Demokratie im Netz
beckmesser 2009/09
Ein Artikel von Max Nyffeler.
Zu den diversen Musik-Piratenbörsen kamen die Gratiszeitung im Netz, das zum hemmungslosen Abschreiben ermunternde Wikipedia-Kollektivwissen und schließlich Web 2.0 mit der schwindelerregenden Zunahme von Kommunikationsformen und -kanälen, vom Blograuschen über die Internetpetition bis zum globalen Bücherklau von Google.
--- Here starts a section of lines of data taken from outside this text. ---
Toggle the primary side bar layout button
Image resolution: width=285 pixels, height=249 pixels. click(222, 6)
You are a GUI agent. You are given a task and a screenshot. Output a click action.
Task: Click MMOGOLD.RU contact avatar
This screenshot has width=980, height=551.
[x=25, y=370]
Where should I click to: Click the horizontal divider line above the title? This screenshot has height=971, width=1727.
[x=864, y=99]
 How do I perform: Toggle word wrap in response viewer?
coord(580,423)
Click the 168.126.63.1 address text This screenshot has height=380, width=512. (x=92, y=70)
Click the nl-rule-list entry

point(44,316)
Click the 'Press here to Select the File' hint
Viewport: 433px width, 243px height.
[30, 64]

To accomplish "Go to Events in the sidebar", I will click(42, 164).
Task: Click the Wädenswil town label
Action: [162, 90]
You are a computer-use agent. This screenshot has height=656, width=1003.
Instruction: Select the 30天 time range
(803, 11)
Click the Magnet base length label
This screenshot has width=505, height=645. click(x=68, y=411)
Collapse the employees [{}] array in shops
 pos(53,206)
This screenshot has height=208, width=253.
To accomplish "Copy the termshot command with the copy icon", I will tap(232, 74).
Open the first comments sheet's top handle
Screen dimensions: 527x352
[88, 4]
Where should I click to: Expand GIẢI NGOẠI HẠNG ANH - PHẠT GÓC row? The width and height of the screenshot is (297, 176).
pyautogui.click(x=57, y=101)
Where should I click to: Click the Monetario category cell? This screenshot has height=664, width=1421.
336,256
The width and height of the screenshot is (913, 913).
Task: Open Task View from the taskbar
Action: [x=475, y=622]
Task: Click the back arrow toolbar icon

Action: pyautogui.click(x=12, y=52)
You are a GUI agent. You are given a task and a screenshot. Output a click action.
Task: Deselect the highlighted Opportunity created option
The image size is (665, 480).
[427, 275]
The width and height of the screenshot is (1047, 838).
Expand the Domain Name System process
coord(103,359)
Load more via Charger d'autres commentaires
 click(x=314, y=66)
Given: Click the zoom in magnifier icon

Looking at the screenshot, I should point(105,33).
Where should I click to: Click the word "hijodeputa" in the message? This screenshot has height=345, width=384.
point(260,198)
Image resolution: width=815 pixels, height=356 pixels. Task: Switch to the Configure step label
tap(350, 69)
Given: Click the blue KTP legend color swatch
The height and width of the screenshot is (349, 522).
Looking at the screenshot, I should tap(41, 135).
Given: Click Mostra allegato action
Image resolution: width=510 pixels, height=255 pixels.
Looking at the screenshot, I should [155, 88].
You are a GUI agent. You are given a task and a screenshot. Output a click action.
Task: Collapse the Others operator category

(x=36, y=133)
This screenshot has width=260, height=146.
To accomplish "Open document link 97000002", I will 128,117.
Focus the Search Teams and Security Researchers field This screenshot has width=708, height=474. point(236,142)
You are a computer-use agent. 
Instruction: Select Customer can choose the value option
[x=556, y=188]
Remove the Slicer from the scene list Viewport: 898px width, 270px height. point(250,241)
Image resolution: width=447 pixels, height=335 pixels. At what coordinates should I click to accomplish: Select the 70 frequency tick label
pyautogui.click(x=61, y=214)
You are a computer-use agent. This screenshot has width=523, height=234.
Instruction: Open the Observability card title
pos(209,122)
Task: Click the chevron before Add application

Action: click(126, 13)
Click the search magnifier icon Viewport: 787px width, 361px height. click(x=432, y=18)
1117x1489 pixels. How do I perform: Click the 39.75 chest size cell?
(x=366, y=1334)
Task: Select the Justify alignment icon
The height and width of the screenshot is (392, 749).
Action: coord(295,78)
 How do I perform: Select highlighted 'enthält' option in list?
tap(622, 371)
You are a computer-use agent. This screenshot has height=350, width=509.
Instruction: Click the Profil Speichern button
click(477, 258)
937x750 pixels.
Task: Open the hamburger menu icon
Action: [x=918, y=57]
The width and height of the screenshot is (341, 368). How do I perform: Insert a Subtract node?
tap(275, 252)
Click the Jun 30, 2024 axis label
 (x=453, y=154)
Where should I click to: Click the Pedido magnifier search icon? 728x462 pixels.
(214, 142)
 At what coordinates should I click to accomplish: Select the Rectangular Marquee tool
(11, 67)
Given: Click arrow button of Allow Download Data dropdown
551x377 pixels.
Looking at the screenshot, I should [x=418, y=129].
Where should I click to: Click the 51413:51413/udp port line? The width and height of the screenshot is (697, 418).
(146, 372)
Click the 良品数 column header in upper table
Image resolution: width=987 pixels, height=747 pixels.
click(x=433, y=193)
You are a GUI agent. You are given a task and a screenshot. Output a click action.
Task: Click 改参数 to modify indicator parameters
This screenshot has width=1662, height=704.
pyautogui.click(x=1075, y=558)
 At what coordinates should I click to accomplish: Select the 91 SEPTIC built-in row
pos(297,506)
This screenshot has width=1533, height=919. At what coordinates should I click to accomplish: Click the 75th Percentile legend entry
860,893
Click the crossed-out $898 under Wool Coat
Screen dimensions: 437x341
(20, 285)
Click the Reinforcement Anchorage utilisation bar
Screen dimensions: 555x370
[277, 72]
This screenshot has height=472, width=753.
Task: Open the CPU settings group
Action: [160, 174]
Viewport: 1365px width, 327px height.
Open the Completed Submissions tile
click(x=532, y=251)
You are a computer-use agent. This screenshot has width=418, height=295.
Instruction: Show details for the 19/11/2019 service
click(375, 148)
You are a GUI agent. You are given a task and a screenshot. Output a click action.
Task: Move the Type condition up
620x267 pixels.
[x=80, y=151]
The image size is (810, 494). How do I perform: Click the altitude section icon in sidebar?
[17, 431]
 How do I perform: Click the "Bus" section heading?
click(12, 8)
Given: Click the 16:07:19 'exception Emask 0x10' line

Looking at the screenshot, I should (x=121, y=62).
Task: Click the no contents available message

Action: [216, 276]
All diesen unterschiedlichen Webaktivitäten gemeinsam ist ein Anspruch, der gerne mit dem Wort „Demokratie“ umschrieben wird: Freiheit für das Wort, gleiche Rechte für alle Kommunikationsteilnehmer und Solidarität untereinander. Wer zur Community gehört, fühlt sich als Winner im Zeichen des unabweisbaren technischen Fortschritts, geborgen in der anonymen Masse der Gleichgesinnten. Es ist in der Tat die Macht des Faktischen, die sich hier Bahn bricht. Die alte Einwegkommunikation ist passé, der kollektive Wille der massenhaft auftretenden Einzelnen setzt sich gegenüber verbrieften Rechtstiteln, Hierarchien und Autoritäten durch. Lauter kleine Siegfriede im Netz. Doch ist das von Dauer? Dagegen spricht nicht nur die historische Erfahrung vom Scheitern spontaner Massenbewegungen, sondern auch die Tatsache, dass der Brennstoff, der diese „Bewegung“ am Laufen hält, zumeist aus fremder Substanz besteht – dem Content, den andere geschaffen haben: den Recherchen der verachteten Qualitätspresse, die ihr Copyright verteidigt, der Forschungsarbeit der „elitären“ Komponisten, deren „Sounds“ man sampelt respektive klaut. Demokratie heißt Volksherrschaft und bedeutet nicht nur gleiche Rechte für alle, sondern auch Pflichten für alle. So lange nicht klar ist, wozu sich die Wortführer der schrankenlosen Freiheit im Netz verpflichtet fühlen, außer zur Durchsetzung ihrer individuellen Interessen und Begierden, ist im Umgang mit diesem Begriff wohl eher Vorsicht am Platz.